For the material below, count the lines containing "screenshot" and reply with the number alone.
***** Source information *****
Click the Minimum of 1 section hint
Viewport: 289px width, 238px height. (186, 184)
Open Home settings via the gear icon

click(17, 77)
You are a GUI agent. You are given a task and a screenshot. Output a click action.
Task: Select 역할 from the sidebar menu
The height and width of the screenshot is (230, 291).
*****
### [Response area]
2